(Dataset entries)

..............................

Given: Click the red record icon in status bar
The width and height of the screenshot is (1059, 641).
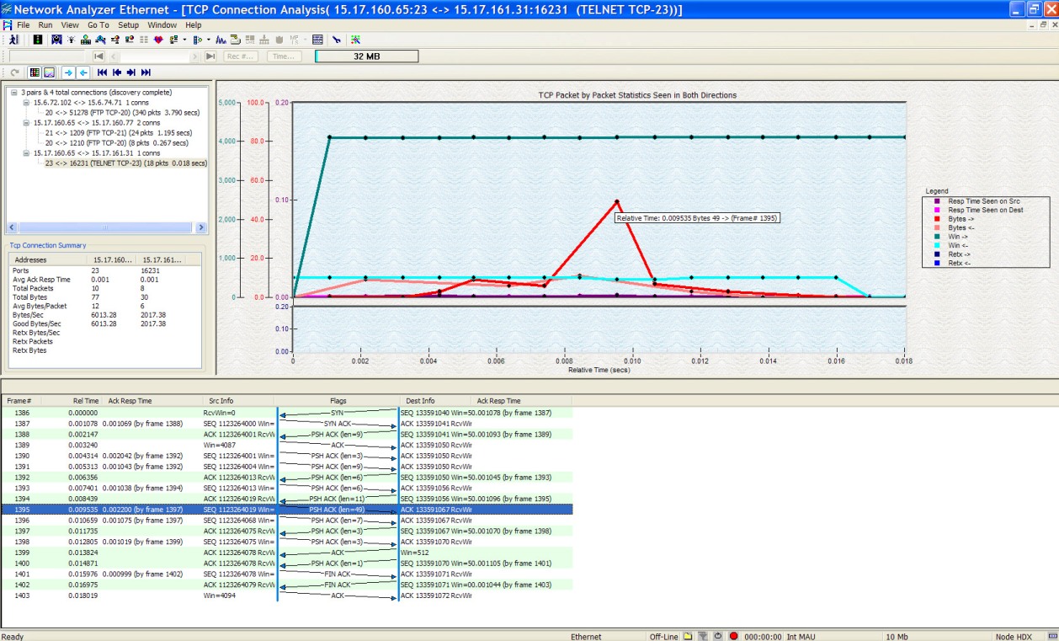Looking at the screenshot, I should pos(733,636).
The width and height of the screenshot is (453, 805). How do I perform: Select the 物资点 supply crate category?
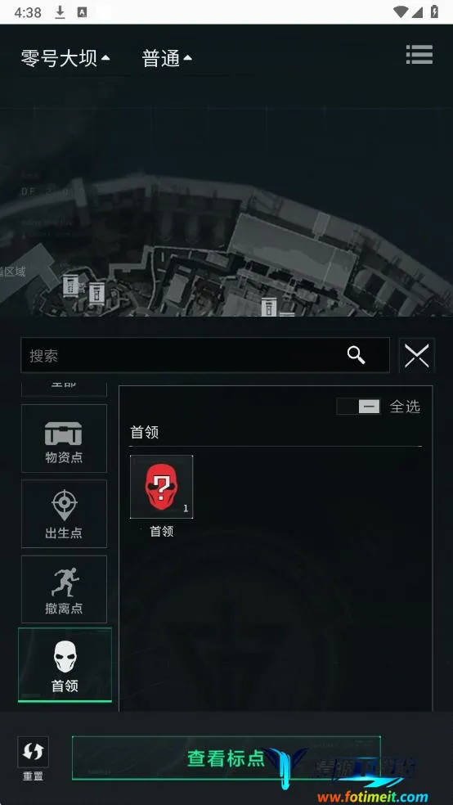64,438
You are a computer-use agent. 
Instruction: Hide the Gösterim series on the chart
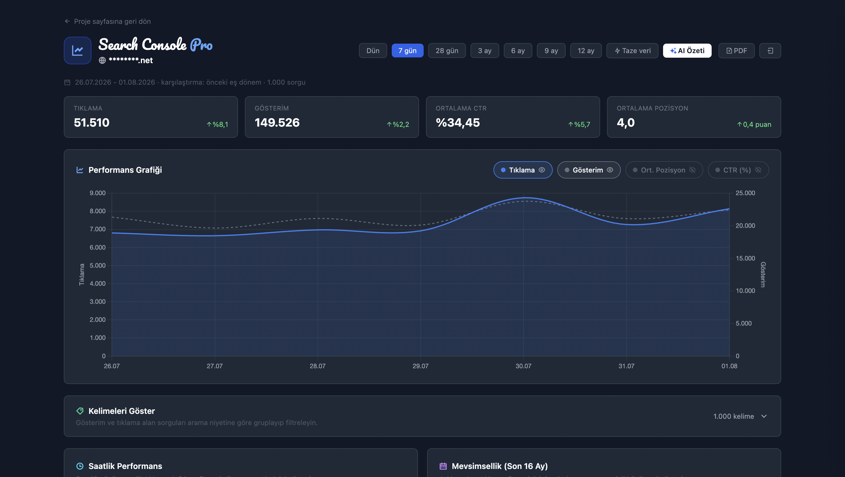point(589,170)
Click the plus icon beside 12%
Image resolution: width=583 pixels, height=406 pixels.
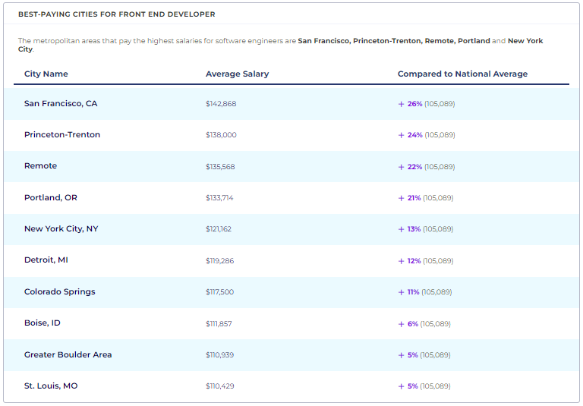(401, 261)
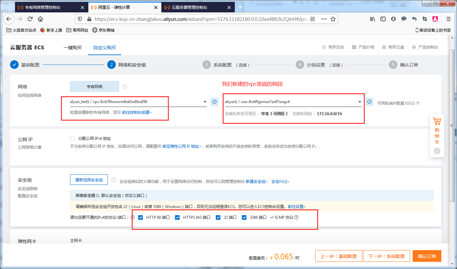
Task: Refresh the VPC list with the blue refresh icon
Action: tap(214, 102)
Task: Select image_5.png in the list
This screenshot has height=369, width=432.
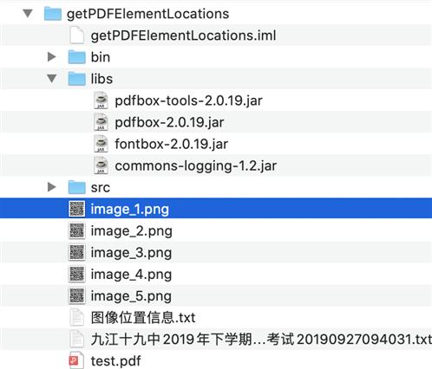Action: tap(131, 296)
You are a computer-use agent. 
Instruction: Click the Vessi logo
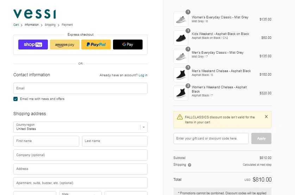click(34, 14)
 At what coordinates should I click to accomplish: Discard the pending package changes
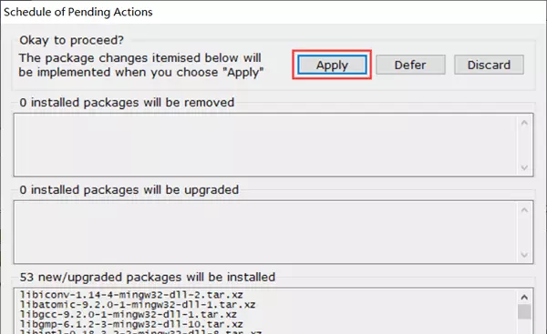(x=489, y=65)
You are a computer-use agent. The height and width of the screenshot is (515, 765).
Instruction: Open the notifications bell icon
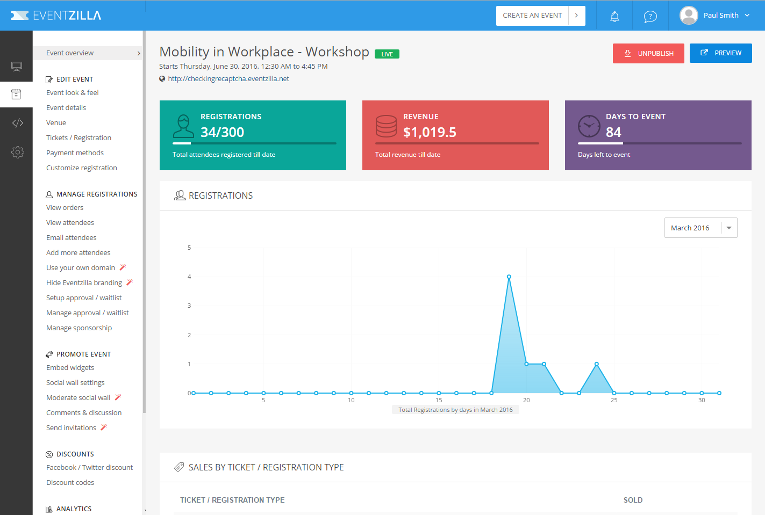(614, 16)
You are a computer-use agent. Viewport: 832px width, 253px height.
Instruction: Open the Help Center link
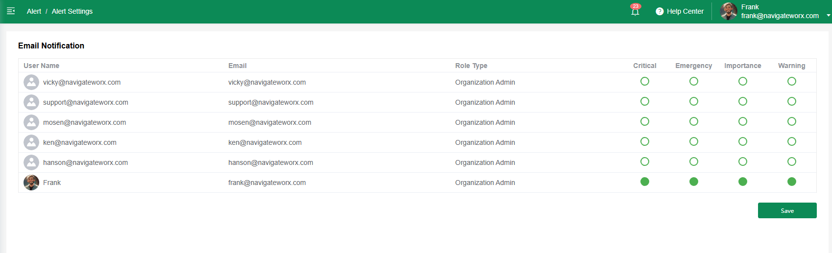[685, 11]
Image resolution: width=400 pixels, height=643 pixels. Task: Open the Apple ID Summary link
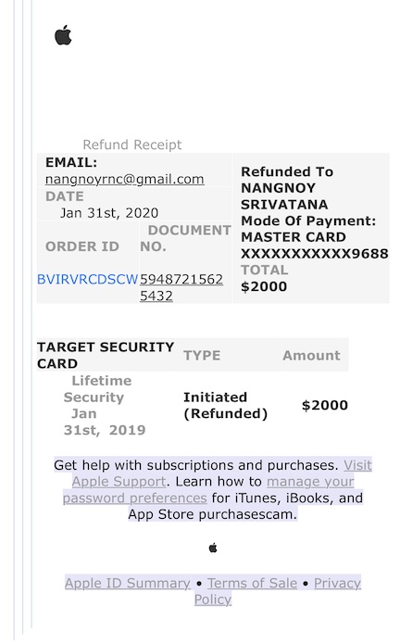(x=128, y=583)
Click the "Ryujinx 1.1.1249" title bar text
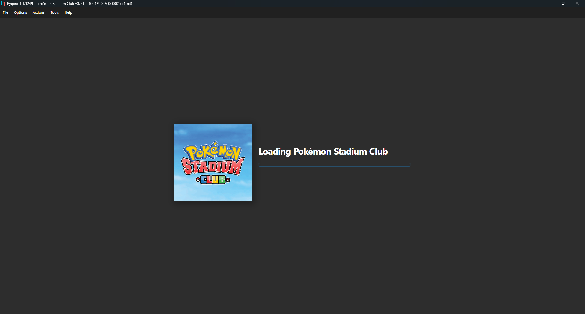585x314 pixels. (20, 4)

..............................

Exercise details:
Reproduce each line of the entries in which the word "agent" is found.

Problem solution:
You are a computer-use agent. 
You are a computer-use agent. 
You are a computer-use agent. The height and width of the screenshot is (515, 765).
You are a computer-use agent. Viewport: 832px width, 253px height.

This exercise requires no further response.